WRITTEN EXERCISE: Write the next part of the passage below about Jahangir and Nur Jahan, starting after its final sentence.

SELECTION:
● ● ● ● ●
He was passionate, cruel, and a drunkard, but not without ability and force of character. As Prince Salim he had instigated the assassination of the Prime Minister, Abul Fazl, and probably hastened his own father’s death by his violent conduct. There was, however, a reconciliation at the end, and Jahangir endeavoured to atone for his behaviour by lavish expenditure on Akbar’s tomb at Sikandra. He has also left many pious tributes to his father’s memory in his autobiography. Jahangir’s favourite wife was the celebrated Nur Mahal, who for twenty years was almost the supreme power in the imperial court. Her beauty attracted his attention while he was still Prince Salim, but Akbar, disapproving of her as a daughter-in-law, gave her in marriage to Sher Afsan, “the lion killer,” a nobleman of Burdwan. After his accession, having treacherously procured the death of her husband, Jahangir had Nur Mahal removed to Agra and placed under the care of his mother. For many years she repulsed all Jahangir’s overtures, but when at last she consented to be his queen she became his most devoted wife. She accompanied him on all his travels, and Jahangir consulted her in all important affairs of state. Sir Thomas Roe, James the First’s ambassador, describes Jahangir at Agra taking his wife for an evening drive in a bullock cart, “the King himself being her carter.” He affectionately changed her name from Nur Mahal, “Light of the Palace,” to Nur Jahan, “Light of the World.” The imperial coinage bore her name and an inscription, “Gold has acquired a new value since it bore the name of Nur Jahan.” She even succeeded to some extent in controlling Jahangir’s drunken habits. She was a great patroness of the arts, and it is said that the Samman Burj, her apartments in the Agra palace, was decorated after her own designs. Her charity was boundless; she was the especial protectress of orphan girls, and provided marriage portions for no less than 500 from her private purse.
● ● ● ● ●
RECORDED INFORMATION:
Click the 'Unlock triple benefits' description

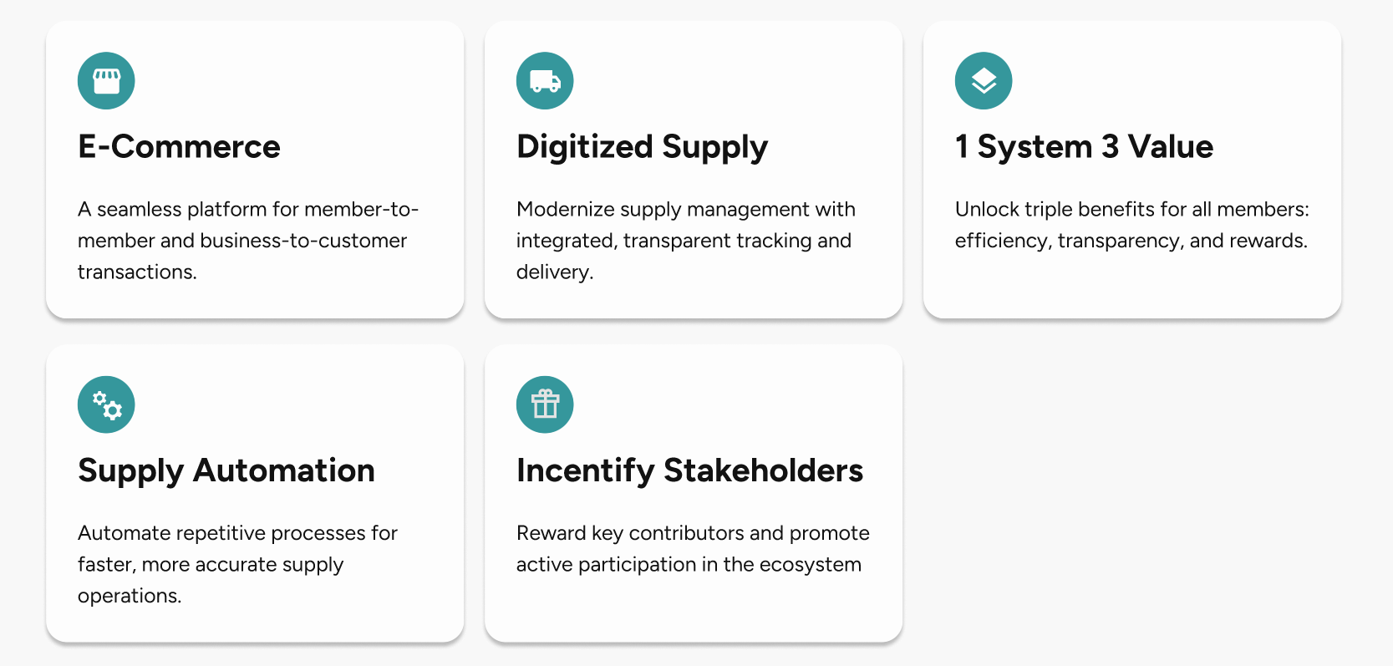(x=1132, y=225)
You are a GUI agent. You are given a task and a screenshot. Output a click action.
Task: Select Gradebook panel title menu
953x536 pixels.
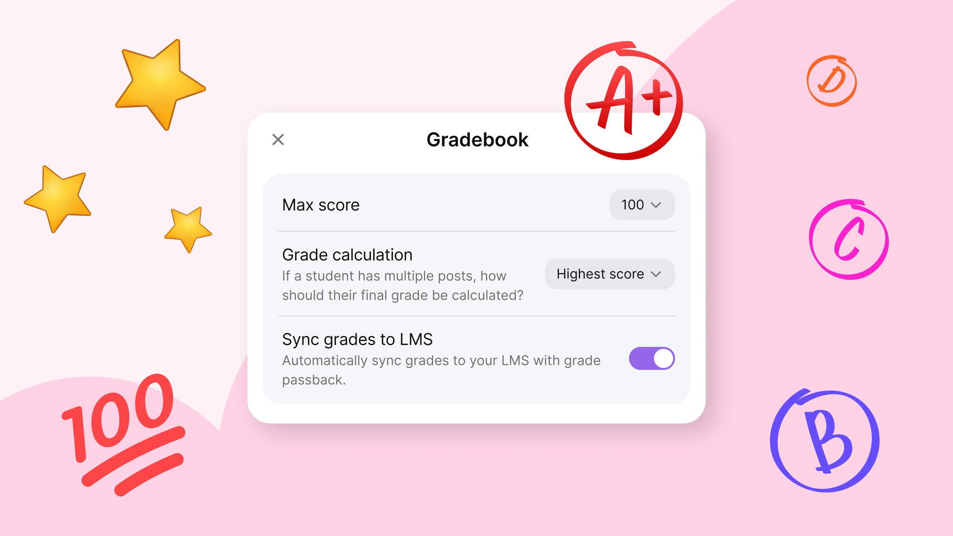point(477,140)
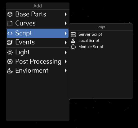This screenshot has height=128, width=138.
Task: Expand the Curves submenu arrow
Action: pyautogui.click(x=65, y=23)
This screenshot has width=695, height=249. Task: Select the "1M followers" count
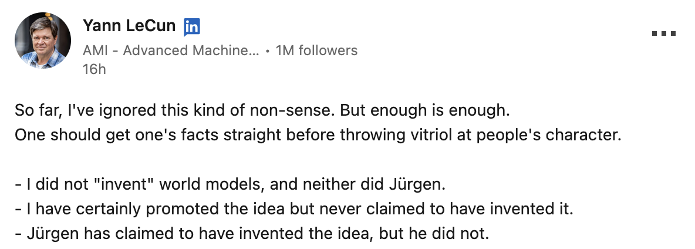(x=316, y=51)
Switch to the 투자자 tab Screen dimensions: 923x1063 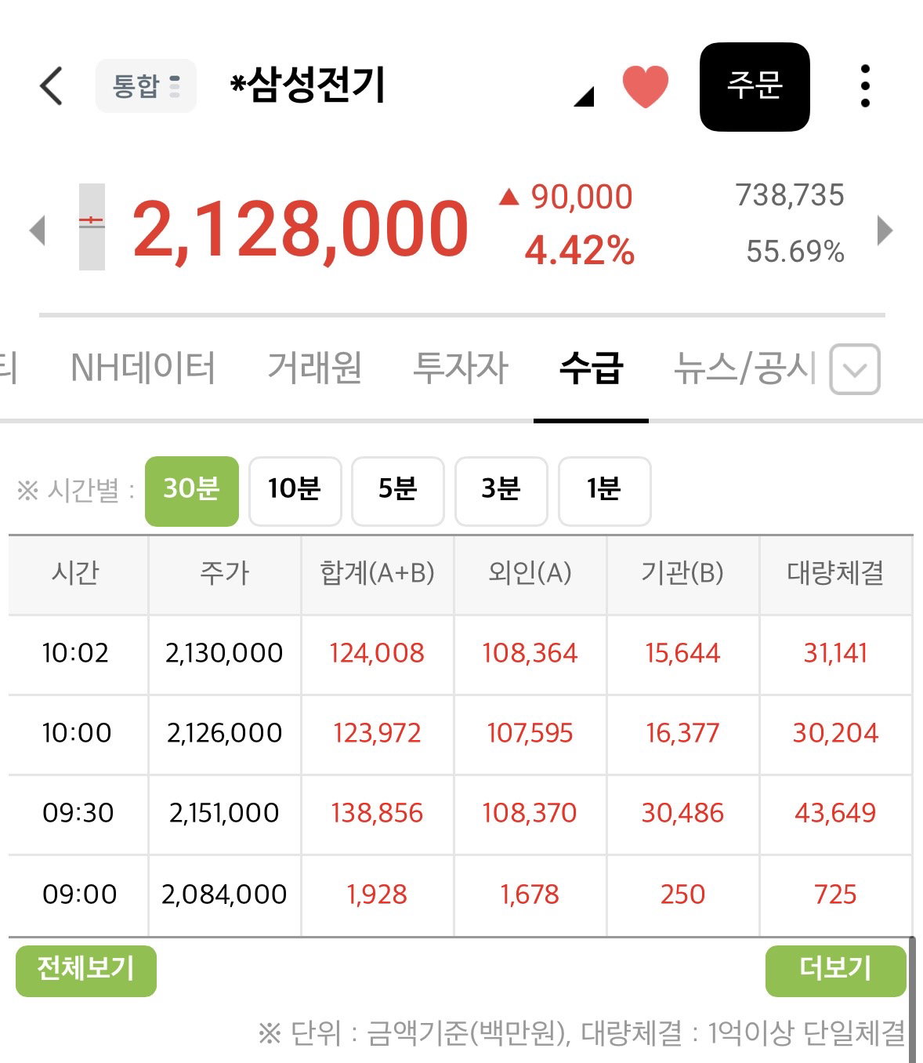coord(461,368)
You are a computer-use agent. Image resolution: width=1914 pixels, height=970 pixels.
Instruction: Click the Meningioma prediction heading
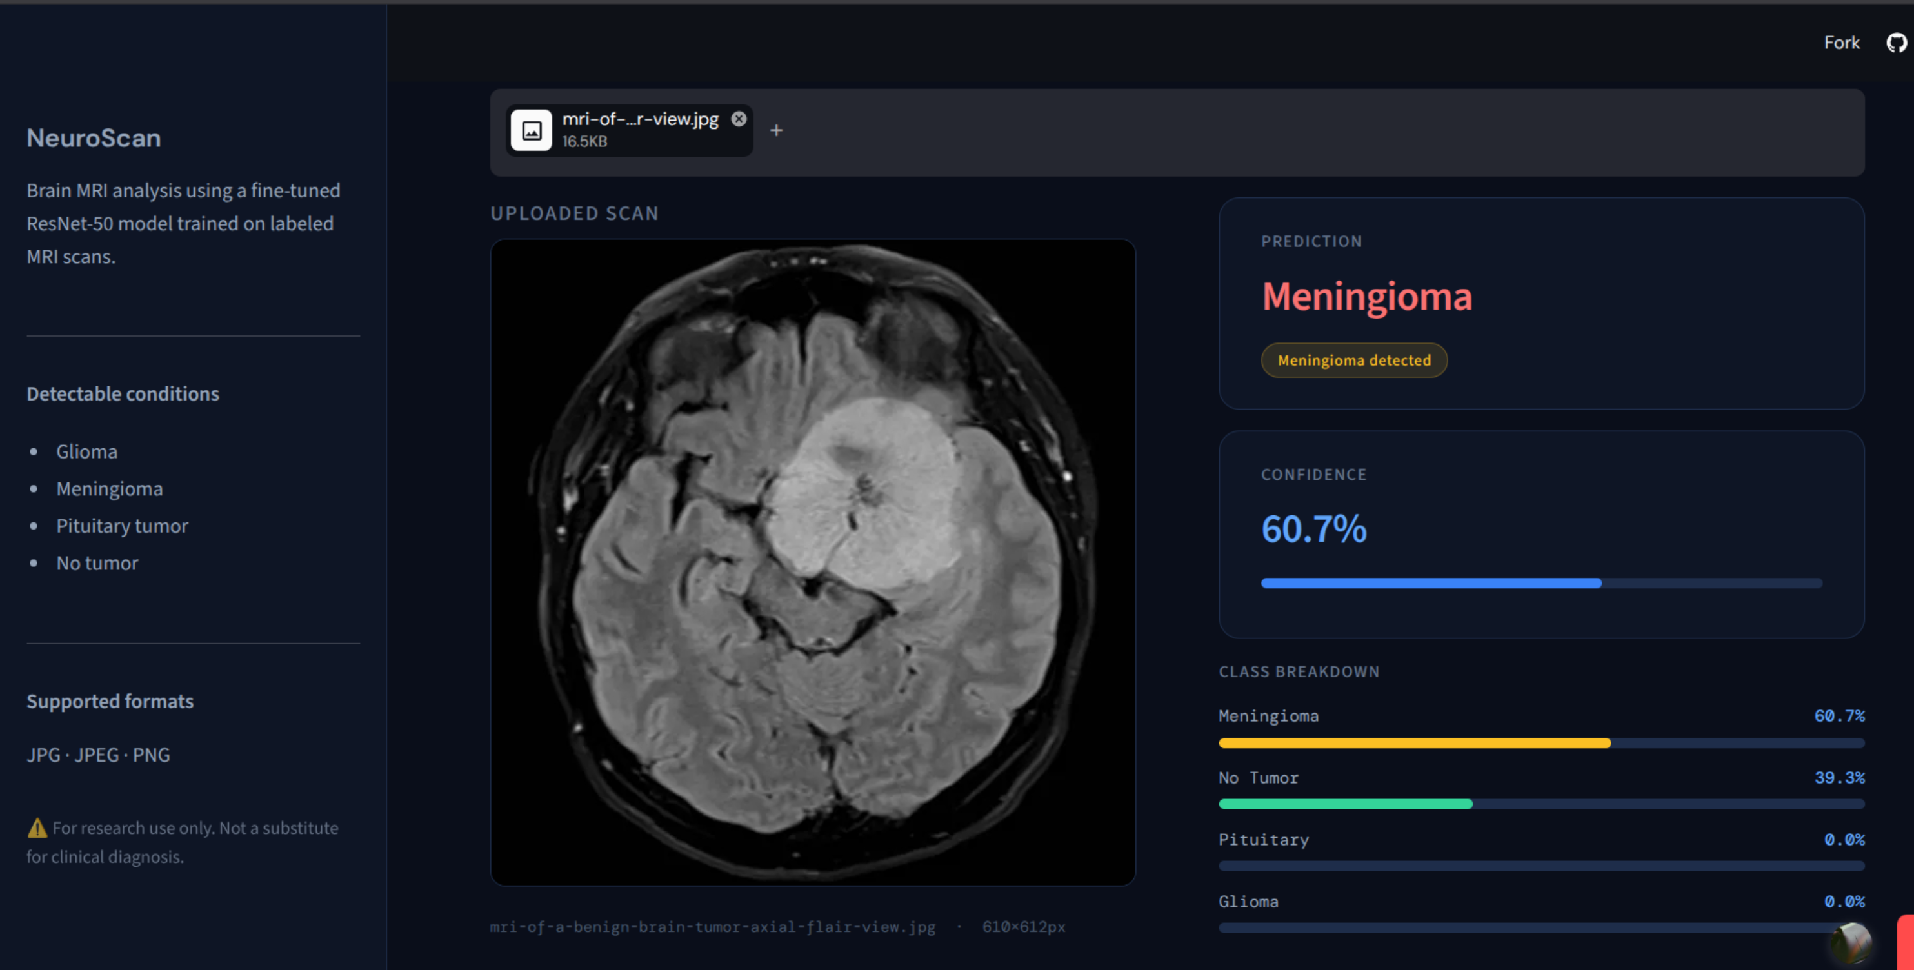[x=1367, y=296]
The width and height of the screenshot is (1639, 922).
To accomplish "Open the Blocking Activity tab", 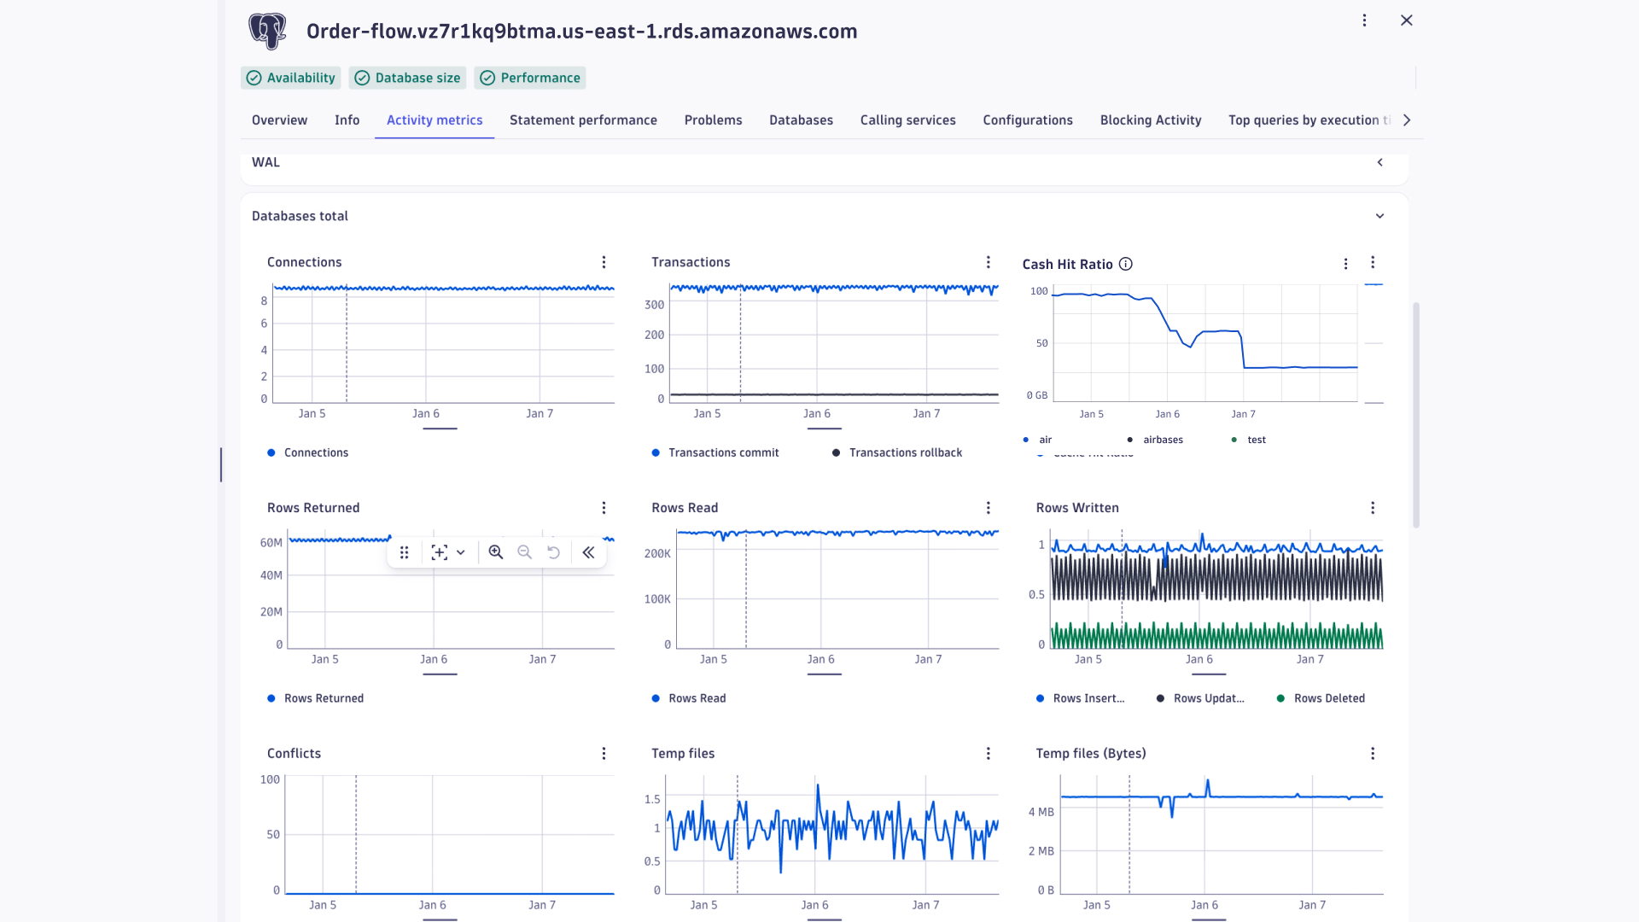I will click(1150, 120).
● ● ● ● ●
RESPONSE TO THIS TASK:
Nur Mahal’s father, Itmad-ud-daulah, became Lord High Treasurer, and afterwards Wazir, or Prime Minister. On his death his daughter built for him the magnificent tomb at Agra known by his name.

During Jahangir’s reign many Europeans, travellers, adventurers and others, flocked to the Mogul court. They were allowed free access to the palace, and Jahangir frequently admitted them to join in his midnight carouses. He showed great favour to the Jesuit priests, and even allowed two of his nephews to be instructed in the Christian religion.

The violent temper of Jahangir was inherited by his son, Prince Khurram, afterwards Shah Jahan, and the peace of his reign was frequently disturbed by open rebellion on the part of the Prince. In 1623 Shah Jahan actually sacked Agra, and his soldiers committed fearful atrocities on the inhabitants. He failed, however, to capture the fort, which contained the imperial treasury, and Jahangir, no doubt remembering his own father’s leniency towards himself, forgave his unruly son.

Jahangir died in 1627, and was buried at Shahdara, near Lahore, in a magnificent tomb prepared by Nur Mahal. She herself retired to Lahore, and, though she lived till 1648, ceased to take any part in state affairs after his death. She was buried by her husband’s side at Shahdara.

Jahangir’s connection with Agra.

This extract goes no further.